Thus, the record shows the court failed to adequately conduct the proceedings required by section 1172.6, subdivision (c). McMillan's form petition included the necessary information to trigger a hearing under subdivision (c), but the court did not receive or review any briefing by the parties, nor did it review and consider the record of conviction to determine if it refuted McMillan's allegations. The court relied only on the parties' conclusory representations. We do not construe defense counsel's "confirm[ation]" of the prosecutor's jury instruction remarks as a stipulation that McMillan had not presented a prima facie claim for relief, and the People do not argue forfeiture. On this showing, the court could not have determined the record of conviction conclusively established McMillan was ineligible for relief as a matter of law because it did not review it.
We recognize courts have applied the harmless error standard of People v. Watson (1956) 46 Cal.2d 818 to particular failures in the statutory procedure at the outset of the section 1172.6 petitioning process. (See People v. Beaudreaux (2024) 100 Cal.App.5th 1227, 1239 [failing to appoint counsel and by relying on substantive facts stated in court's prior opinion]; People v. Vance (2023) 94 Cal.App.5th 706, 714 [court improperly considered prior appellate opinion]; People v. Hurtado (2023) 89 Cal.App.5th 887, 891-893 [failure to appoint counsel, set a briefing schedule, or hold a hearing before deciding the defendant did not make a prima facie showing for resentencing]; People v.

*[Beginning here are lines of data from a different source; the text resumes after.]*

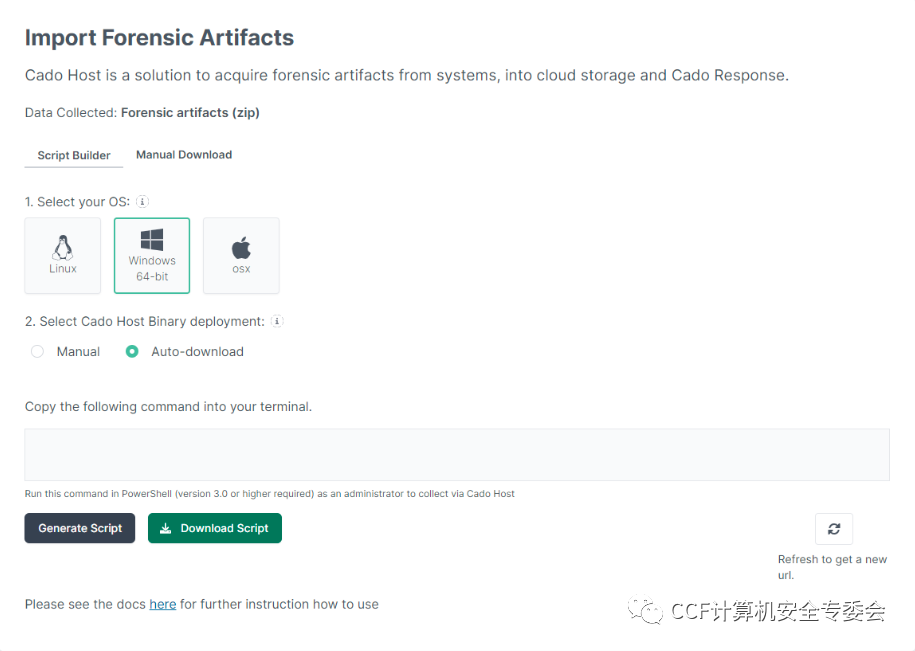Switch to the Script Builder tab

74,155
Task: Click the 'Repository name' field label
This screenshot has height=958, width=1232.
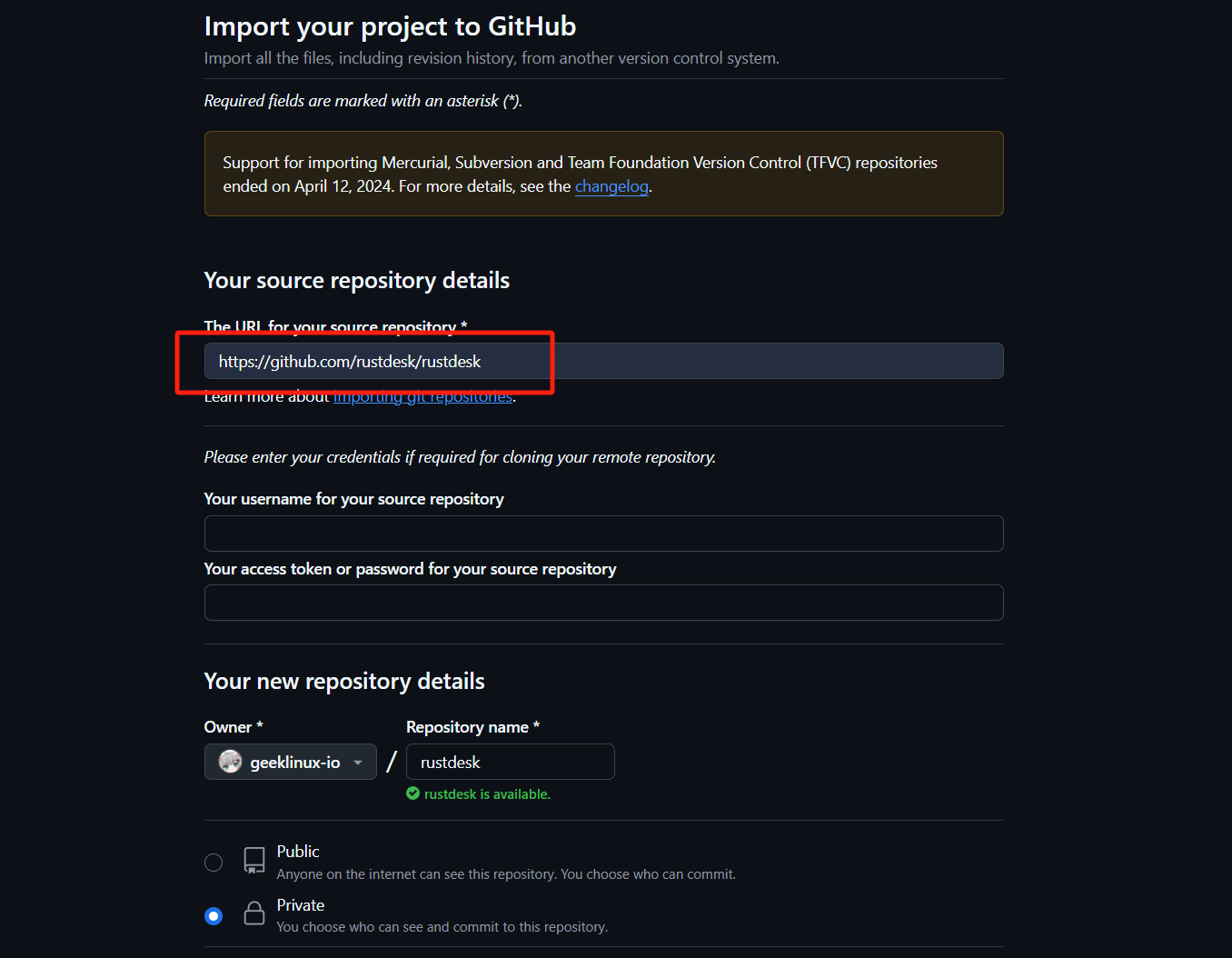Action: (x=467, y=727)
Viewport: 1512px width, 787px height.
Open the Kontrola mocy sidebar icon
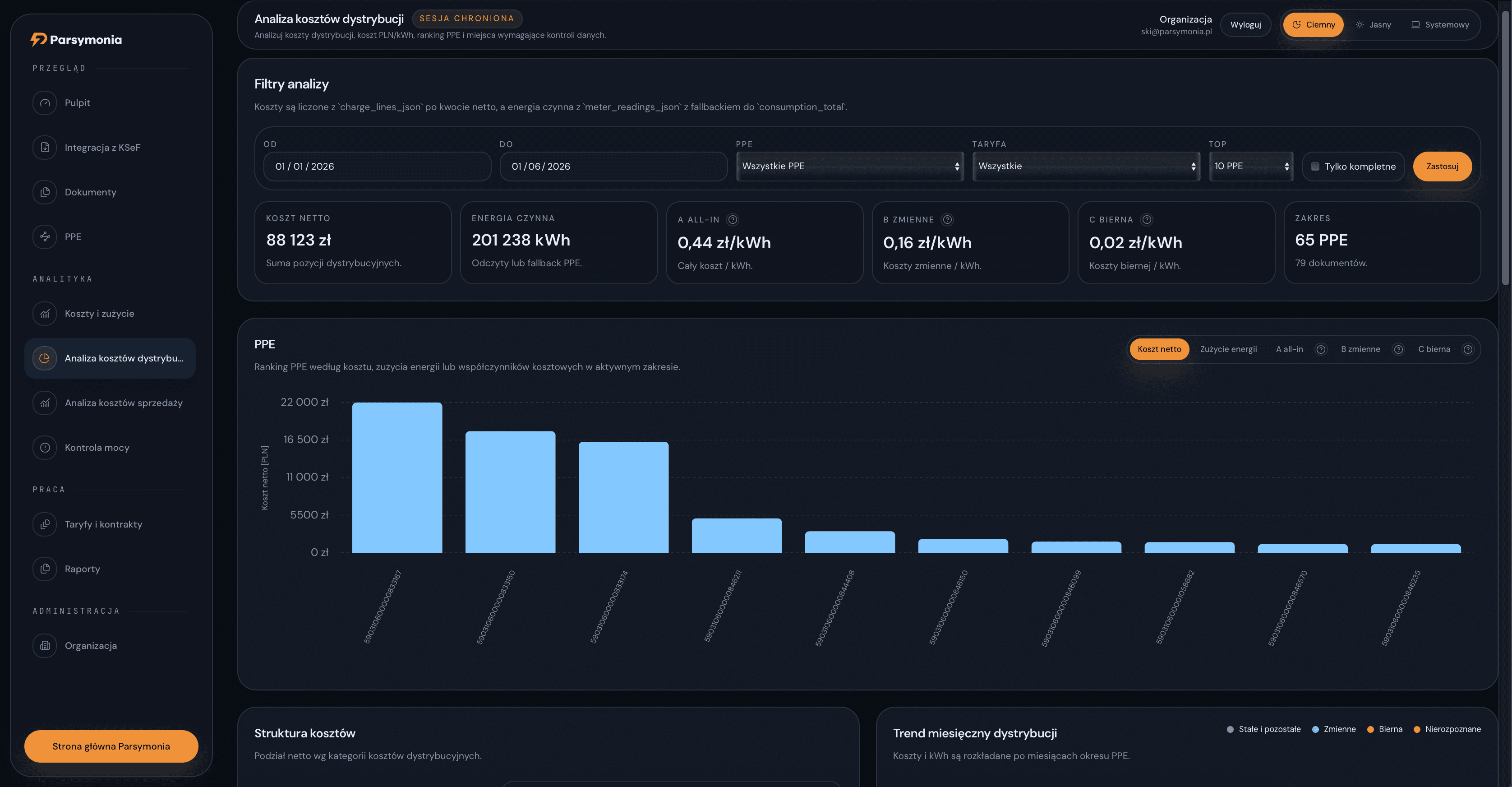pyautogui.click(x=45, y=448)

Farfan (2021) 71 Cal.App.5th 942, 953 [failure to accept briefing from the parties, as well as appoint counsel].) But the Attorney General is in effect asking that we in the first instance review the record to determine McMillan's eligibility for relief, and conduct wholesale the requisite analysis that is the trial court's obligation.

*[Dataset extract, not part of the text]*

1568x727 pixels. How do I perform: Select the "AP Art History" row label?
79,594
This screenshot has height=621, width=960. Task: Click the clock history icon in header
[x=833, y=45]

We decline to perform the trial court's statutorily mandated task for the first time on appeal. Though we granted the People's unopposed request for judicial notice, we conclude the appropriate remedy is to reverse the order denying the petition with directions to the court to perform its functions under section 1172.6, subdivision (c). We take no position on how the court should ultimately determine whether McMillan has made a prima facie claim for relief.
DISPOSITION
The order is reversed. The matter is remanded for the trial court to conduct proceedings consistent with section 1172.6, subdivision (c).
I CONCUR:
DO, J.
I CONCUR IN THE RESULT:
HUFFMAN, Acting P. J.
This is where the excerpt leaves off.